The test function iterates through all the prompts in the test set and encodes them from string to token IDs and runs it through the correct device.

It then generates the response based on the given parameters. max_new_tokens which sets the max generation length to 200, allows for sufficient full explanation of response. top_k which filters to the top 200 tokens, prevents unlikely tokens from being sampled. As for the temperature we played around with different temperatures varying from 0.1 (more deterministic) to 0.9 (more diverse), checking which gives the best performance.

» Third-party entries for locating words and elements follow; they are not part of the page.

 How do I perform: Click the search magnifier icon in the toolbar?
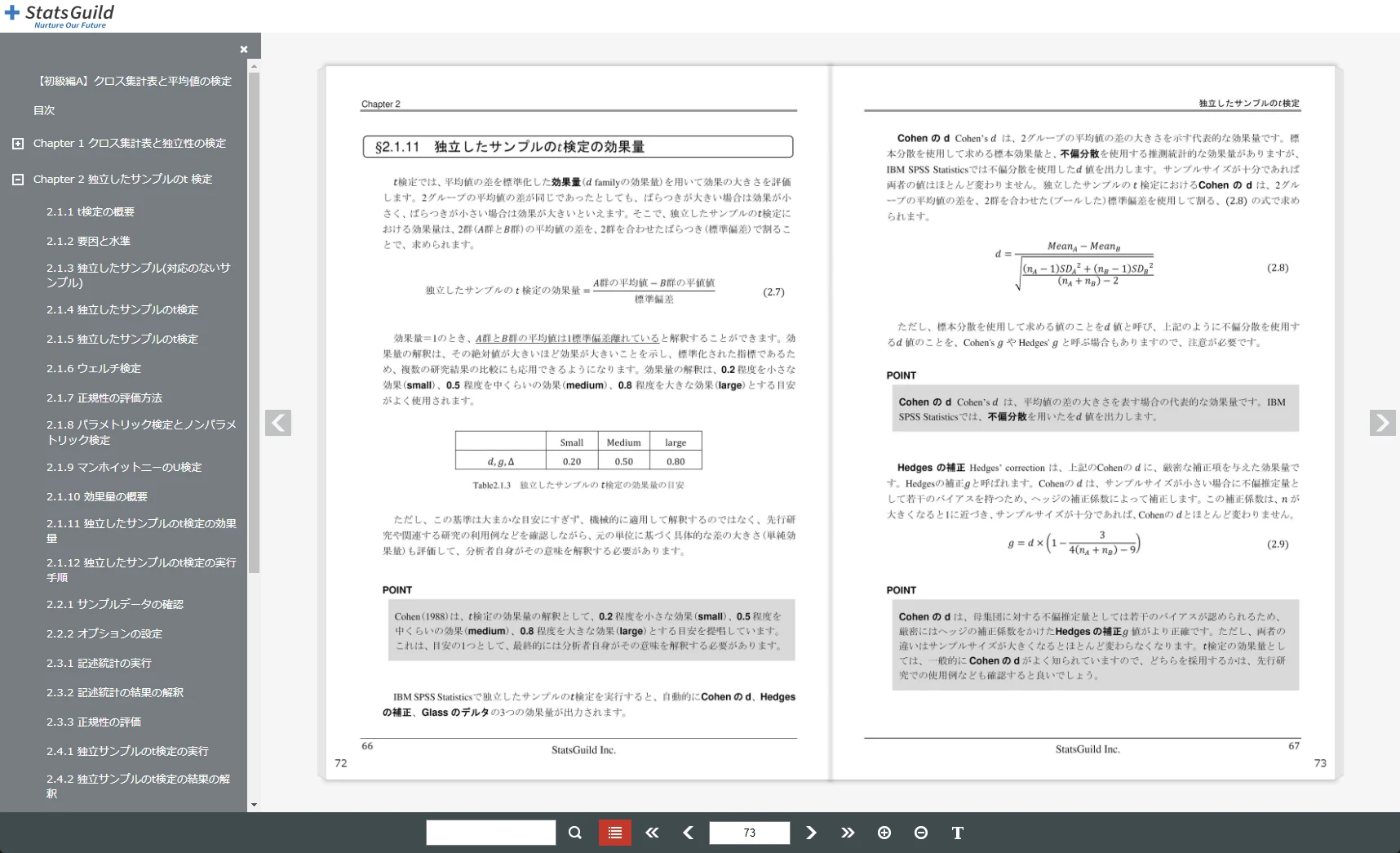click(x=574, y=833)
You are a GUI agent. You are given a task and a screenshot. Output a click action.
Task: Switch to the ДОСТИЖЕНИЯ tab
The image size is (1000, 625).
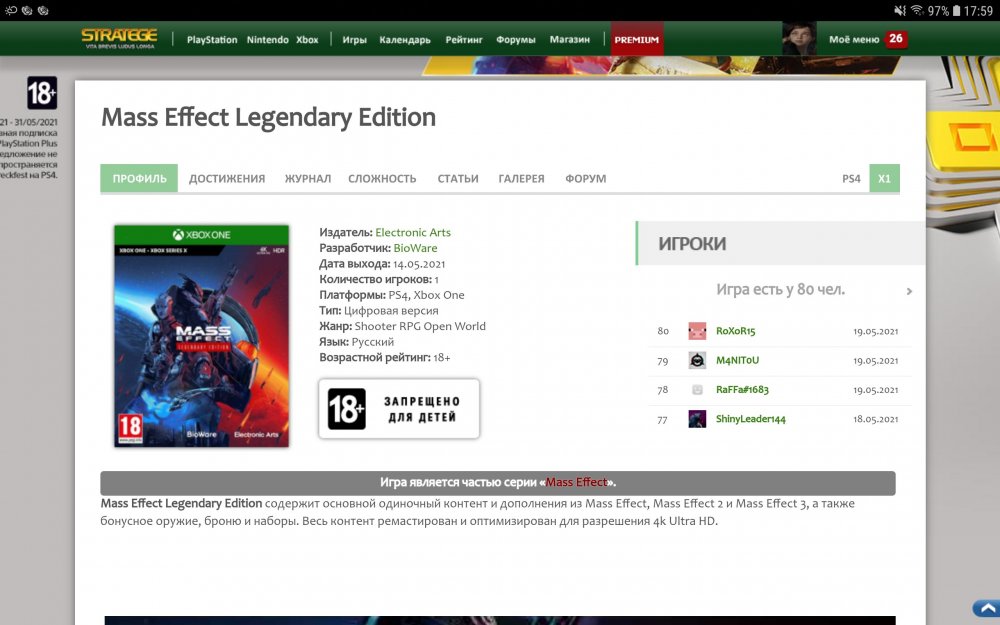[x=227, y=178]
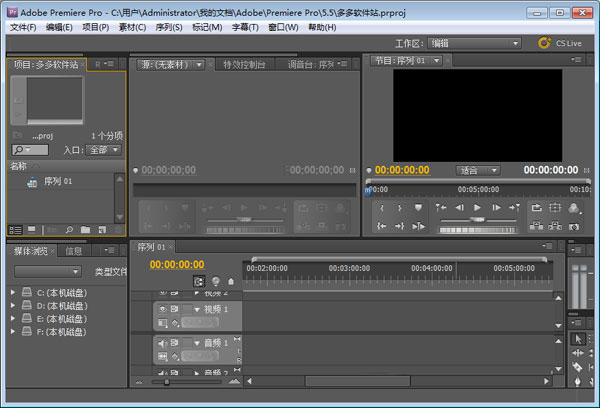This screenshot has height=408, width=600.
Task: Click the Snap icon in timeline header
Action: [199, 282]
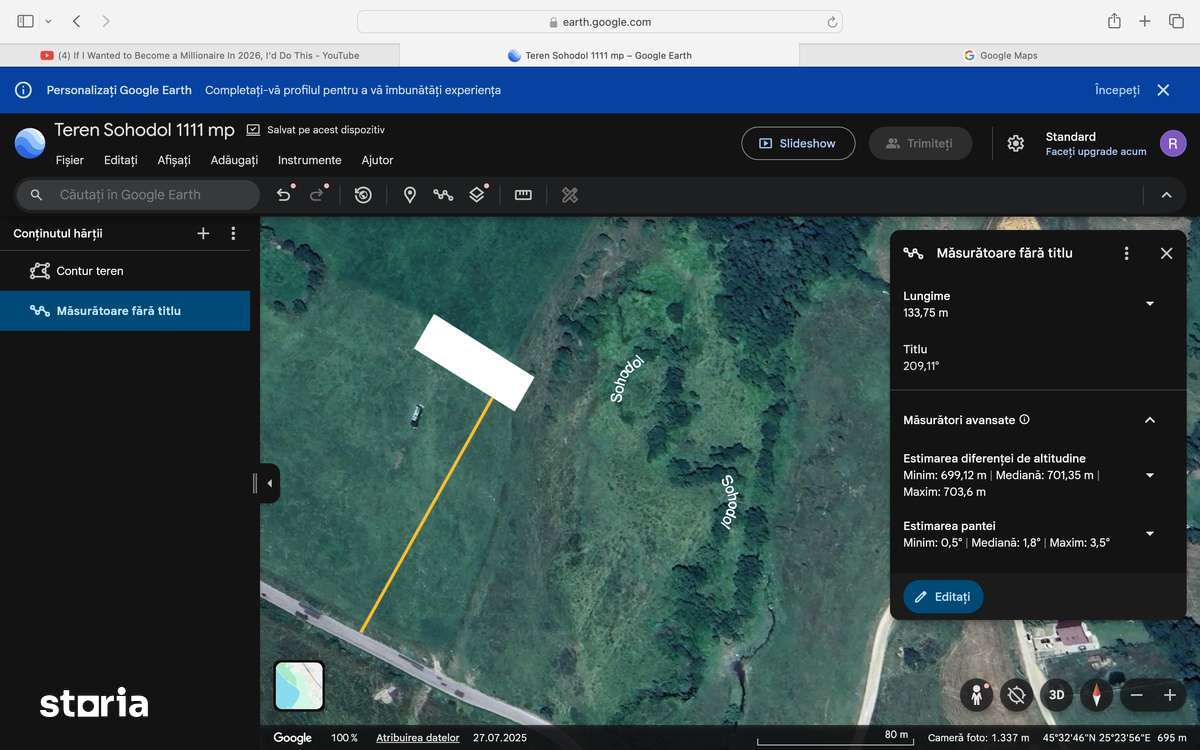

The decoder extracts the tensors and places them into a python list, while the token IDs are converted back into strings. Finally, displaying the responses.


In [None]:
# Load the fine-tuned model
ckpt_path = "../dpo/dpo_epoch12.pt"
checkpoint = torch.load(ckpt_path, map_location=device)
gptconf = GPTConfig(**checkpoint['model_args'])
gpt = GPT(gptconf).to(device)
try:
    state_dict = checkpoint['model']
except:
    state_dict = checkpoint['model_state_dict']
unwanted_prefix = '_orig_mod.'
for k,v in list(state_dict.items()):
    if k.startswith(unwanted_prefix):
        state_dict[k[len(unwanted_prefix):]] = state_dict.pop(k)
gpt.load_state_dict(state_dict)
# Test
gpt.eval()
test_set = ["17+19=?", "3*17=?", "72/4=?", "72-x=34,x=?", "x*11=44,x=?", "3*17=?", "72/4=?", "72-x=34,x=?"]
# test_set = [
#     "25+18=?",
#     "56-27=?",
#     "9*12=?",
#     "84/7=?",
#     "x+45=90,x=?",
#     "63-x=22,x=?",
#     "x*6=54,x=?",
#     "88/11=?"
# ]

with torch.no_grad():
    for prompt in test_set: 
        # prompt_ids = encode(prompt)
        prompt_ids = torch.tensor([encode(prompt)], dtype=torch.long, device=device)
        output = gpt.generate(
            prompt_ids,
            max_new_tokens=max_new_tokens,
            temperature=0.01,
            top_k=200
        )
        result = decode(output[0][0].tolist())
        print(f"Prompt: {prompt}\nModel Output: {result}\n")

Prompt: 17+19=?
Model Output: 17+19=? The answer is 188 because 17+191 equals 18.

Prompt: 3*17=?
Model Output: 3*17=? x=? The answer is 1 because 3/1 equals 1.

Prompt: 72/4=?
Model Output: 72/4=? x=? The answer is 8 because 72/1 equals 88.

Prompt: 72-x=34,x=?
Model Output: 72-x=34,x=? The answer is 69 because 72-3 equals 69.

Prompt: x*11=44,x=?
Model Output: x*11=44,x=? The answer is 44 because 44/1 equals 44.

Prompt: 3*17=?
Model Output: 3*17=? x=? The answer is 1 because 3/1 equals 1.

Prompt: 72/4=?
Model Output: 72/4=? x=? The answer is 8 because 72/1 equals 88.

Prompt: 72-x=34,x=?
Model Output: 72-x=34,x=? The answer is 69 because 72-3 equals 69.